La mejor manera de haber enfrentado la circunstancia del llamado por sus detractores “Bus del Odio” -aunque cambiarle el nombre a las cosas solo perjudica a quien pretende encontrar un libro en una inmensa biblioteca; ellos tendrán que responder cuando todos aborrezcan la libertad -es haber hecho como hemos enfrentado esos discursos por años: ignorándolos.

Por primera vez en mucho tiempo, los predicadores salieron de las precarias casuchas que daban en llamar templos evangélicos a expresar su histeria y alarma por lo que denominan adoctrinamiento en materia sexual. Afirman que en infantes que aún no terminan de ver Peppa Pig se promoverá el beber semen. Una persona de sano juicio comprenderá que aquél es otra afirmación afiebrada como “se viene el fin de los tiempos” y pasará de largo. Pero una persona iracunda se quedará a rebatirle por largo tiempo, por inútil que sea el ejercicio: a él no lo convencerás, ni él te convencerá de lo contrario.

Lo mejor que se podría haber hecho con el bus es ignorarlo. Las personas que adhieren a sus presupuestos no lo necesitan para reafirmar sus creencias; los que se oponen a ellas no las verán seriamente cuestionadas. La homo y transfobia existen y el que venga un bus a visibilizarlo no implica que de pronto existan.

¿Dónde yace la victoria del bus?
Desde el momento que comienza el ataque. Tan pronto se aplican vías de hecho para impedir su circulación, la gente del bus gana para sí el estatus de víctima. Con el título de víctima pueden señalar a todos los que no piensan como ellos como intolerantes, y de paso pueden pintar a los contrarios como los violentistas que acuden a las vías de hecho. No importa si los que cometen los asesinatos selectivos son, precisamente, los fóbicos, porque las cámaras están apuntando al bus.

Irónicamente el lugar donde más ha pasado piola el bus en Vitacura.
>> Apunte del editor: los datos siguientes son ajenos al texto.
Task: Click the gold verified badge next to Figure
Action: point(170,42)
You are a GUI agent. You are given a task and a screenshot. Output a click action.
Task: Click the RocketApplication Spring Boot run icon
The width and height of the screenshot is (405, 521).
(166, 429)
Nadie le da pelota, ni a favor, ni en contra.

Al final del día, todo seguirá en su lugar. Ningún parlamentario habrá cambiado su opinión respecto del proyecto de ley en aprobación, que es lo que más importa. Solo habremos atendido al triste espectáculo de reafirmación de creencias masivo de siempre.
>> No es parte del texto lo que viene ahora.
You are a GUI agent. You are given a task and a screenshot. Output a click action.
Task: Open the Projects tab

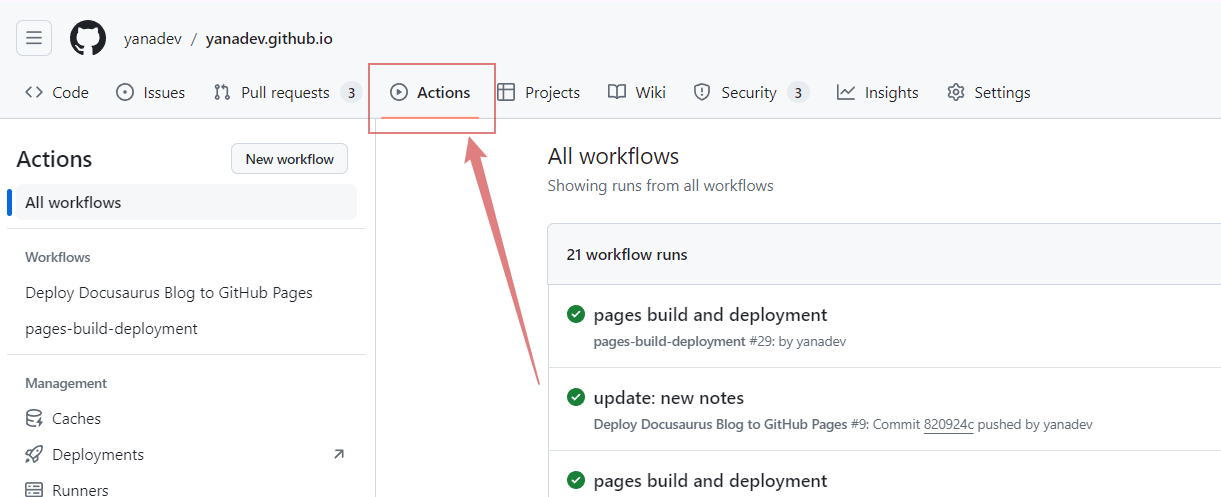coord(539,92)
Sí, es cierto, tanto burdo en la calle te da unos momazos increíbles, pero al final del día uno prefiere no tener que ver memes a cambio de un poco de paz social y una convivencia desafiebrada. Posiciones antagonistas hasta la náusea siempre habrán, depende de uno si las vuelve fuerte atacándolas, o las invisibilizas ignorándolas.